**YOUR ASSIGNMENT**
Down to the last line, copy the records below without any change.
_ _ _ _ _ _ _
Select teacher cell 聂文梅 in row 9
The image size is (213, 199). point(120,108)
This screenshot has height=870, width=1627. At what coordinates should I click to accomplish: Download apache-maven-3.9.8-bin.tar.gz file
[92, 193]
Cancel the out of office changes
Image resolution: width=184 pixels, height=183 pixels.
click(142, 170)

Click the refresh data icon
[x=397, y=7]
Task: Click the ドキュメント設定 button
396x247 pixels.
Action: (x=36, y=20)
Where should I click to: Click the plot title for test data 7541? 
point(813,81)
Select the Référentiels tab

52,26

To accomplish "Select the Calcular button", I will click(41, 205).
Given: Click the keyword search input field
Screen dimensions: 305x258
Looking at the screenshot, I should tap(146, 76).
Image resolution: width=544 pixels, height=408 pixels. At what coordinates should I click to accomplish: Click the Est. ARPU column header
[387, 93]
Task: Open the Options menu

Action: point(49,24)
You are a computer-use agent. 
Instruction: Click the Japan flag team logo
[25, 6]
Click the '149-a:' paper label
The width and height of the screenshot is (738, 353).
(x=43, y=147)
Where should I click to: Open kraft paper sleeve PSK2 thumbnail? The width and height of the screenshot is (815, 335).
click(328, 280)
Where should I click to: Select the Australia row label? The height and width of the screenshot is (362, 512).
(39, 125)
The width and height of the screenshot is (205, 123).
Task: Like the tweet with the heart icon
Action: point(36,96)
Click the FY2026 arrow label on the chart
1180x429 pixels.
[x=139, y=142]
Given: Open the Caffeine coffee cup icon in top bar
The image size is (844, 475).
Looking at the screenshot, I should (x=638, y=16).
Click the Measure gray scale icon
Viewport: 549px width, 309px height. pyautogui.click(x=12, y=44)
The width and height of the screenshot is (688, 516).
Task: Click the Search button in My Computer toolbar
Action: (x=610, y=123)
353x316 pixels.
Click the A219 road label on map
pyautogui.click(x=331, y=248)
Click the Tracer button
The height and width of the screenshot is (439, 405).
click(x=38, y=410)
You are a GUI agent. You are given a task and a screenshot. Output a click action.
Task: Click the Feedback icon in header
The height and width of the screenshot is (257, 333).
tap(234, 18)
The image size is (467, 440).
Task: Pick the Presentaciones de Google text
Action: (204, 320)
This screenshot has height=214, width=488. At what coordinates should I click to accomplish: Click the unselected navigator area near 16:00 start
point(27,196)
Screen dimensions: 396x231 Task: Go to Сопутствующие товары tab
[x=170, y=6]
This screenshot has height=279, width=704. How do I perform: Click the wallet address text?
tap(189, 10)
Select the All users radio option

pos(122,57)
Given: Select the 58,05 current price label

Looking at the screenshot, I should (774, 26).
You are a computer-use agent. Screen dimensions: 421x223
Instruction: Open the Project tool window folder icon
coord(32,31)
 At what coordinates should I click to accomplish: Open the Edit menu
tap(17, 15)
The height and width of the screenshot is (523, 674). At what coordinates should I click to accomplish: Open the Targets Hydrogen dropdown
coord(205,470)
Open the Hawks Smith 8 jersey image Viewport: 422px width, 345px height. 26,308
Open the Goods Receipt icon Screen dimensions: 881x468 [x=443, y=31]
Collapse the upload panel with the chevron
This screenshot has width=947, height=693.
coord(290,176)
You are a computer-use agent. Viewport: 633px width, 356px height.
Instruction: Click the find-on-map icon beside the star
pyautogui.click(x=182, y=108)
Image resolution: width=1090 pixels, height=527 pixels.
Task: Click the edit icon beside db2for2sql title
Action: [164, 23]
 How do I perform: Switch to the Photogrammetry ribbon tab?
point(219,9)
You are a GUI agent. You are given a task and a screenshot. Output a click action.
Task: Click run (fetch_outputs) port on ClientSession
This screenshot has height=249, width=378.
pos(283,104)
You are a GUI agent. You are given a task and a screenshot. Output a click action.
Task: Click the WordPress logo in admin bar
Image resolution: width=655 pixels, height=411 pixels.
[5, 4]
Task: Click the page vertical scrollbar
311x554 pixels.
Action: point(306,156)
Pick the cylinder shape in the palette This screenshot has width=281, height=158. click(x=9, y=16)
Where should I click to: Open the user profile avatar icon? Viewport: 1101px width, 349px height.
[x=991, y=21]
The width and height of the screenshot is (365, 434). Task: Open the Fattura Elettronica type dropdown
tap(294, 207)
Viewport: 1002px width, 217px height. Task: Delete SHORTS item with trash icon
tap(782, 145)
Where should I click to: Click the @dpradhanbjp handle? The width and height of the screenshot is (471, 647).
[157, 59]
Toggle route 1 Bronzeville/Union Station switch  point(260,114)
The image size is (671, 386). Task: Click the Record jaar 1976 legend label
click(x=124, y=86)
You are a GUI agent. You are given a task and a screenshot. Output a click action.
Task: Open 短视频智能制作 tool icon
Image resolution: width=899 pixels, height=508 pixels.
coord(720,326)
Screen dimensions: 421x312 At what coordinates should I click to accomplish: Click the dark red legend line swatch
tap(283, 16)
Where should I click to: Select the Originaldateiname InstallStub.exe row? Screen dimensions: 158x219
_ _ _ _ _ _ _
**OUTPUT OF THE TASK**
Select teacher cell 聂文梅 in row 9
The image size is (213, 199). point(120,108)
This screenshot has height=870, width=1627. At what coordinates should I click to accomplish: Download apache-maven-3.9.8-bin.tar.gz file
[92, 193]
Cancel the out of office changes
Image resolution: width=184 pixels, height=183 pixels.
click(142, 170)

Click the refresh data icon
[x=397, y=7]
Task: Click the ドキュメント設定 button
396x247 pixels.
Action: (x=36, y=20)
Where should I click to: Click the plot title for test data 7541? 
point(813,81)
Select the Référentiels tab

52,26

To accomplish "Select the Calcular button", I will click(41, 205).
Given: Click the keyword search input field
Screen dimensions: 305x258
Looking at the screenshot, I should tap(146, 76).
Image resolution: width=544 pixels, height=408 pixels. At what coordinates should I click to accomplish: Click the Est. ARPU column header
[387, 93]
Task: Open the Options menu

Action: point(49,24)
You are a computer-use agent. 
Instruction: Click the Japan flag team logo
[25, 6]
Click the '149-a:' paper label
The width and height of the screenshot is (738, 353).
(x=43, y=147)
Where should I click to: Open kraft paper sleeve PSK2 thumbnail? The width and height of the screenshot is (815, 335).
click(328, 280)
Where should I click to: Select the Australia row label? The height and width of the screenshot is (362, 512).
(39, 125)
The width and height of the screenshot is (205, 123).
Task: Like the tweet with the heart icon
Action: point(36,96)
Click the FY2026 arrow label on the chart
1180x429 pixels.
[x=139, y=142]
Given: Open the Caffeine coffee cup icon in top bar
The image size is (844, 475).
Looking at the screenshot, I should (x=638, y=16).
Click the Measure gray scale icon
Viewport: 549px width, 309px height. pyautogui.click(x=12, y=44)
The width and height of the screenshot is (688, 516).
Task: Click the Search button in My Computer toolbar
Action: (x=610, y=123)
353x316 pixels.
Click the A219 road label on map
pyautogui.click(x=331, y=248)
Click the Tracer button
The height and width of the screenshot is (439, 405).
click(x=38, y=410)
You are a GUI agent. You are given a task and a screenshot. Output a click action.
Task: Click the Feedback icon in header
The height and width of the screenshot is (257, 333).
tap(234, 18)
The image size is (467, 440).
Task: Pick the Presentaciones de Google text
Action: (204, 320)
This screenshot has height=214, width=488. At what coordinates should I click to accomplish: Click the unselected navigator area near 16:00 start
point(27,196)
Screen dimensions: 396x231 Task: Go to Сопутствующие товары tab
[x=170, y=6]
This screenshot has height=279, width=704. How do I perform: Click the wallet address text?
tap(189, 10)
Select the All users radio option

pos(122,57)
Given: Select the 58,05 current price label

Looking at the screenshot, I should (774, 26).
You are a computer-use agent. Screen dimensions: 421x223
Instruction: Open the Project tool window folder icon
coord(32,31)
 At what coordinates should I click to accomplish: Open the Edit menu
tap(17, 15)
The height and width of the screenshot is (523, 674). At what coordinates should I click to accomplish: Open the Targets Hydrogen dropdown
coord(205,470)
Open the Hawks Smith 8 jersey image Viewport: 422px width, 345px height. 26,308
Open the Goods Receipt icon Screen dimensions: 881x468 [x=443, y=31]
Collapse the upload panel with the chevron
This screenshot has width=947, height=693.
coord(290,176)
You are a computer-use agent. Viewport: 633px width, 356px height.
Instruction: Click the find-on-map icon beside the star
pyautogui.click(x=182, y=108)
Image resolution: width=1090 pixels, height=527 pixels.
Task: Click the edit icon beside db2for2sql title
Action: [164, 23]
 How do I perform: Switch to the Photogrammetry ribbon tab?
point(219,9)
You are a GUI agent. You are given a task and a screenshot. Output a click action.
Task: Click run (fetch_outputs) port on ClientSession
This screenshot has height=249, width=378.
pos(283,104)
You are a GUI agent. You are given a task and a screenshot. Output a click action.
Task: Click the WordPress logo in admin bar
Image resolution: width=655 pixels, height=411 pixels.
[5, 4]
Task: Click the page vertical scrollbar
311x554 pixels.
Action: point(306,156)
Pick the cylinder shape in the palette This screenshot has width=281, height=158. click(x=9, y=16)
Where should I click to: Open the user profile avatar icon? Viewport: 1101px width, 349px height.
[x=991, y=21]
The width and height of the screenshot is (365, 434). Task: Open the Fattura Elettronica type dropdown
tap(294, 207)
Viewport: 1002px width, 217px height. Task: Delete SHORTS item with trash icon
tap(782, 145)
Where should I click to: Click the @dpradhanbjp handle? The width and height of the screenshot is (471, 647).
[157, 59]
Toggle route 1 Bronzeville/Union Station switch  point(260,114)
The image size is (671, 386). Task: Click the Record jaar 1976 legend label
click(x=124, y=86)
You are a GUI agent. You are given a task and a screenshot. Output a click action.
Task: Open 短视频智能制作 tool icon
Image resolution: width=899 pixels, height=508 pixels.
coord(720,326)
Screen dimensions: 421x312 At what coordinates should I click to accomplish: Click the dark red legend line swatch
tap(283, 16)
Where should I click to: Select the Originaldateiname InstallStub.exe row? Screen dimensions: 158x219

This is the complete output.